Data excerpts
□ □ □ □ □
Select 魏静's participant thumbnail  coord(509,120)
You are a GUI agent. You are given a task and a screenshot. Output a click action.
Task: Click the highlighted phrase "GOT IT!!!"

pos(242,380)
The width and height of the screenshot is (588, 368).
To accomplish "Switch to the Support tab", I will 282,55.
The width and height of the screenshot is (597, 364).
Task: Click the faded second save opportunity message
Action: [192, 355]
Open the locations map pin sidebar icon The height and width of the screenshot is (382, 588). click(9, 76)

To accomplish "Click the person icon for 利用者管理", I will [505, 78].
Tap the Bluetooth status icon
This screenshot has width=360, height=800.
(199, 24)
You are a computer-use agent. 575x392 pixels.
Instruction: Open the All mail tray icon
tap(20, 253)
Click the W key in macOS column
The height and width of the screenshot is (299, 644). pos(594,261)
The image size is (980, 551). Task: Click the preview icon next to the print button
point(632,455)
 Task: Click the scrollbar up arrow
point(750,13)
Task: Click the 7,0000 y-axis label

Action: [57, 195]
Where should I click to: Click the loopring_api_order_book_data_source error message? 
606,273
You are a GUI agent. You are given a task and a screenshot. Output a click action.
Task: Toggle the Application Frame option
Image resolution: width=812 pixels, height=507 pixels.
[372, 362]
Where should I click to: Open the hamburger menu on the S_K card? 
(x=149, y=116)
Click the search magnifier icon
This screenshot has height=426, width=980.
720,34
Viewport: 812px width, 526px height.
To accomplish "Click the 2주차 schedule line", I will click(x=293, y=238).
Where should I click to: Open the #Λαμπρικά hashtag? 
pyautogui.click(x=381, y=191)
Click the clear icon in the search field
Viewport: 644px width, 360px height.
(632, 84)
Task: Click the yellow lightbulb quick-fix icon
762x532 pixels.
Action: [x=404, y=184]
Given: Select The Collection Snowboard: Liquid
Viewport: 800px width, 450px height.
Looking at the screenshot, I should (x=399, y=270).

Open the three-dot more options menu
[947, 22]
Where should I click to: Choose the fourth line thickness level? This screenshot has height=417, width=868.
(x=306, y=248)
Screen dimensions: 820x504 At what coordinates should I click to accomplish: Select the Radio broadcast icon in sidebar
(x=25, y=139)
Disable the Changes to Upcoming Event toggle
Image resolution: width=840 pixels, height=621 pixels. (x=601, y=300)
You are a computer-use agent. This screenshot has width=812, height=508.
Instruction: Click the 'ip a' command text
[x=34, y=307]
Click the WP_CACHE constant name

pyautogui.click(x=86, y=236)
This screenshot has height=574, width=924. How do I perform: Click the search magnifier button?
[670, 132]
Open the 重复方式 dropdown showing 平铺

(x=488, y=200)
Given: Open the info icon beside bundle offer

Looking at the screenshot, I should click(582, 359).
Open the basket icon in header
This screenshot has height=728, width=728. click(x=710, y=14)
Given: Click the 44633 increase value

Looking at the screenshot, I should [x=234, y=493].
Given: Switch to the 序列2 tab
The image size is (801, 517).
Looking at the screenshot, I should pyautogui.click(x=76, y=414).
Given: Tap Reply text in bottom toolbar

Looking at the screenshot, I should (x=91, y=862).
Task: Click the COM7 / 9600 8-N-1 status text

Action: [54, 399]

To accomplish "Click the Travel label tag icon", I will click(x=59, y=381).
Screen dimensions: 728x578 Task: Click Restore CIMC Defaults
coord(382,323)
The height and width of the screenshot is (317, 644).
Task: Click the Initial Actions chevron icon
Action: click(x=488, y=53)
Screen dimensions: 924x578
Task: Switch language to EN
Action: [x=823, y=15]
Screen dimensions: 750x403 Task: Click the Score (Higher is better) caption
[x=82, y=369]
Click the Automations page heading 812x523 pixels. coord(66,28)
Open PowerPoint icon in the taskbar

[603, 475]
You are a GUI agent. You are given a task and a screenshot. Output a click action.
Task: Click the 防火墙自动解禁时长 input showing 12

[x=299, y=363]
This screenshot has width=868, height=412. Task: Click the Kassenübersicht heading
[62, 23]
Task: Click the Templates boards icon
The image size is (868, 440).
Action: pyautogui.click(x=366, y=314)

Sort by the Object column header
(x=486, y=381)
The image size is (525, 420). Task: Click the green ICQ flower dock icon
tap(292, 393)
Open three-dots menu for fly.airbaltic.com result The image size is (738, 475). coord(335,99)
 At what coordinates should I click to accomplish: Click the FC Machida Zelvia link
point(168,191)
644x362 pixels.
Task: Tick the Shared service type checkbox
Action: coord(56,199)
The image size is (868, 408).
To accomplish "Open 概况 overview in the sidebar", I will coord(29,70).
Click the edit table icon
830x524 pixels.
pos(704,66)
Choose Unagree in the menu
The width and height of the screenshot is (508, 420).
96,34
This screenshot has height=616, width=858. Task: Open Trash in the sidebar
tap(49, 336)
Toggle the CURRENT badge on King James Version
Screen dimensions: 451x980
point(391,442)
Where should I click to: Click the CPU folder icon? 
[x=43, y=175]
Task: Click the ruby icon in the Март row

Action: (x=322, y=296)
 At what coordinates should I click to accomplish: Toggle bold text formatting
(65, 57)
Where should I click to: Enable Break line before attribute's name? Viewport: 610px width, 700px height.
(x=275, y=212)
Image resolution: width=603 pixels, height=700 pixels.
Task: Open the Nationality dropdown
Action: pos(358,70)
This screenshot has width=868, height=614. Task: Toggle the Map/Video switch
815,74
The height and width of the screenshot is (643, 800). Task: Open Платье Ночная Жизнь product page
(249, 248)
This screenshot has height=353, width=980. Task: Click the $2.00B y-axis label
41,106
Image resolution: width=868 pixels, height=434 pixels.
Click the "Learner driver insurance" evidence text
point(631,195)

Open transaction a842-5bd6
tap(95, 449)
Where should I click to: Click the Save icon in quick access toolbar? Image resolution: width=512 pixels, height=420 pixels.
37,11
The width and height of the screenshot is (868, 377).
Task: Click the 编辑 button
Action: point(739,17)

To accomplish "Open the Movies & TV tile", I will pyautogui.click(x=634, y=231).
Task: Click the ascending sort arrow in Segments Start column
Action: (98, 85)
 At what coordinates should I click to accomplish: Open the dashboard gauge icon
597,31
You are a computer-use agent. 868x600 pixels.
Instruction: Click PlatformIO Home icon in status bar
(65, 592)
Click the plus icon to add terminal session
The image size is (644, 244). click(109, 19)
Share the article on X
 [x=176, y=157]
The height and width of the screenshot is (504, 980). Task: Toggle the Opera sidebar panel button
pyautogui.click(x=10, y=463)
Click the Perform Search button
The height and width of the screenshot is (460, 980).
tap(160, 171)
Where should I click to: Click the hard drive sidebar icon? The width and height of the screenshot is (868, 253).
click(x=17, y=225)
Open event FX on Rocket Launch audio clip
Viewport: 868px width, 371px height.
□ □ □ □ □
Exercise goal: From the first line to the last, return the data exactly.

Result for this task:
Select 魏静's participant thumbnail  coord(509,120)
You are a GUI agent. You are given a task and a screenshot. Output a click action.
Task: Click the highlighted phrase "GOT IT!!!"

pos(242,380)
The width and height of the screenshot is (588, 368).
To accomplish "Switch to the Support tab", I will 282,55.
The width and height of the screenshot is (597, 364).
Task: Click the faded second save opportunity message
Action: [192, 355]
Open the locations map pin sidebar icon The height and width of the screenshot is (382, 588). click(9, 76)

To accomplish "Click the person icon for 利用者管理", I will [505, 78].
Tap the Bluetooth status icon
This screenshot has width=360, height=800.
(199, 24)
You are a computer-use agent. 575x392 pixels.
Instruction: Open the All mail tray icon
tap(20, 253)
Click the W key in macOS column
The height and width of the screenshot is (299, 644). pos(594,261)
The image size is (980, 551). Task: Click the preview icon next to the print button
point(632,455)
 Task: Click the scrollbar up arrow
point(750,13)
Task: Click the 7,0000 y-axis label

Action: [57, 195]
Where should I click to: Click the loopring_api_order_book_data_source error message? 
606,273
You are a GUI agent. You are given a task and a screenshot. Output a click action.
Task: Toggle the Application Frame option
Image resolution: width=812 pixels, height=507 pixels.
[372, 362]
Where should I click to: Open the hamburger menu on the S_K card? 
(x=149, y=116)
Click the search magnifier icon
This screenshot has height=426, width=980.
720,34
Viewport: 812px width, 526px height.
To accomplish "Click the 2주차 schedule line", I will click(x=293, y=238).
Where should I click to: Open the #Λαμπρικά hashtag? 
pyautogui.click(x=381, y=191)
Click the clear icon in the search field
Viewport: 644px width, 360px height.
(632, 84)
Task: Click the yellow lightbulb quick-fix icon
762x532 pixels.
Action: [x=404, y=184]
Given: Select The Collection Snowboard: Liquid
Viewport: 800px width, 450px height.
Looking at the screenshot, I should (x=399, y=270).

Open the three-dot more options menu
[947, 22]
Where should I click to: Choose the fourth line thickness level? This screenshot has height=417, width=868.
(x=306, y=248)
Screen dimensions: 820x504 At what coordinates should I click to accomplish: Select the Radio broadcast icon in sidebar
(x=25, y=139)
Disable the Changes to Upcoming Event toggle
Image resolution: width=840 pixels, height=621 pixels. (x=601, y=300)
You are a computer-use agent. This screenshot has width=812, height=508.
Instruction: Click the 'ip a' command text
[x=34, y=307]
Click the WP_CACHE constant name

pyautogui.click(x=86, y=236)
This screenshot has height=574, width=924. How do I perform: Click the search magnifier button?
[670, 132]
Open the 重复方式 dropdown showing 平铺

(x=488, y=200)
Given: Open the info icon beside bundle offer

Looking at the screenshot, I should click(582, 359).
Open the basket icon in header
This screenshot has height=728, width=728. click(x=710, y=14)
Given: Click the 44633 increase value

Looking at the screenshot, I should [x=234, y=493].
Given: Switch to the 序列2 tab
The image size is (801, 517).
Looking at the screenshot, I should pyautogui.click(x=76, y=414).
Given: Tap Reply text in bottom toolbar

Looking at the screenshot, I should (x=91, y=862).
Task: Click the COM7 / 9600 8-N-1 status text

Action: [54, 399]

To accomplish "Click the Travel label tag icon", I will click(x=59, y=381).
Screen dimensions: 728x578 Task: Click Restore CIMC Defaults
coord(382,323)
The height and width of the screenshot is (317, 644).
Task: Click the Initial Actions chevron icon
Action: click(x=488, y=53)
Screen dimensions: 924x578
Task: Switch language to EN
Action: [x=823, y=15]
Screen dimensions: 750x403 Task: Click the Score (Higher is better) caption
[x=82, y=369]
Click the Automations page heading 812x523 pixels. coord(66,28)
Open PowerPoint icon in the taskbar

[603, 475]
You are a GUI agent. You are given a task and a screenshot. Output a click action.
Task: Click the 防火墙自动解禁时长 input showing 12

[x=299, y=363]
This screenshot has width=868, height=412. Task: Click the Kassenübersicht heading
[62, 23]
Task: Click the Templates boards icon
The image size is (868, 440).
Action: pyautogui.click(x=366, y=314)

Sort by the Object column header
(x=486, y=381)
The image size is (525, 420). Task: Click the green ICQ flower dock icon
tap(292, 393)
Open three-dots menu for fly.airbaltic.com result The image size is (738, 475). coord(335,99)
 At what coordinates should I click to accomplish: Click the FC Machida Zelvia link
point(168,191)
644x362 pixels.
Task: Tick the Shared service type checkbox
Action: coord(56,199)
The image size is (868, 408).
To accomplish "Open 概况 overview in the sidebar", I will coord(29,70).
Click the edit table icon
830x524 pixels.
pos(704,66)
Choose Unagree in the menu
The width and height of the screenshot is (508, 420).
96,34
This screenshot has height=616, width=858. Task: Open Trash in the sidebar
tap(49, 336)
Toggle the CURRENT badge on King James Version
Screen dimensions: 451x980
point(391,442)
Where should I click to: Click the CPU folder icon? 
[x=43, y=175]
Task: Click the ruby icon in the Март row

Action: (x=322, y=296)
 At what coordinates should I click to accomplish: Toggle bold text formatting
(65, 57)
Where should I click to: Enable Break line before attribute's name? Viewport: 610px width, 700px height.
(x=275, y=212)
Image resolution: width=603 pixels, height=700 pixels.
Task: Open the Nationality dropdown
Action: pos(358,70)
This screenshot has width=868, height=614. Task: Toggle the Map/Video switch
815,74
The height and width of the screenshot is (643, 800). Task: Open Платье Ночная Жизнь product page
(249, 248)
This screenshot has height=353, width=980. Task: Click the $2.00B y-axis label
41,106
Image resolution: width=868 pixels, height=434 pixels.
Click the "Learner driver insurance" evidence text
point(631,195)

Open transaction a842-5bd6
tap(95, 449)
Where should I click to: Click the Save icon in quick access toolbar? Image resolution: width=512 pixels, height=420 pixels.
37,11
The width and height of the screenshot is (868, 377).
Task: Click the 编辑 button
Action: point(739,17)

To accomplish "Open the Movies & TV tile", I will pyautogui.click(x=634, y=231).
Task: Click the ascending sort arrow in Segments Start column
Action: (98, 85)
 At what coordinates should I click to accomplish: Open the dashboard gauge icon
597,31
You are a computer-use agent. 868x600 pixels.
Instruction: Click PlatformIO Home icon in status bar
(65, 592)
Click the plus icon to add terminal session
The image size is (644, 244). click(109, 19)
Share the article on X
 [x=176, y=157]
The height and width of the screenshot is (504, 980). Task: Toggle the Opera sidebar panel button
pyautogui.click(x=10, y=463)
Click the Perform Search button
The height and width of the screenshot is (460, 980).
tap(160, 171)
Where should I click to: Click the hard drive sidebar icon? The width and height of the screenshot is (868, 253).
click(x=17, y=225)
Open event FX on Rocket Launch audio clip
Viewport: 868px width, 371px height.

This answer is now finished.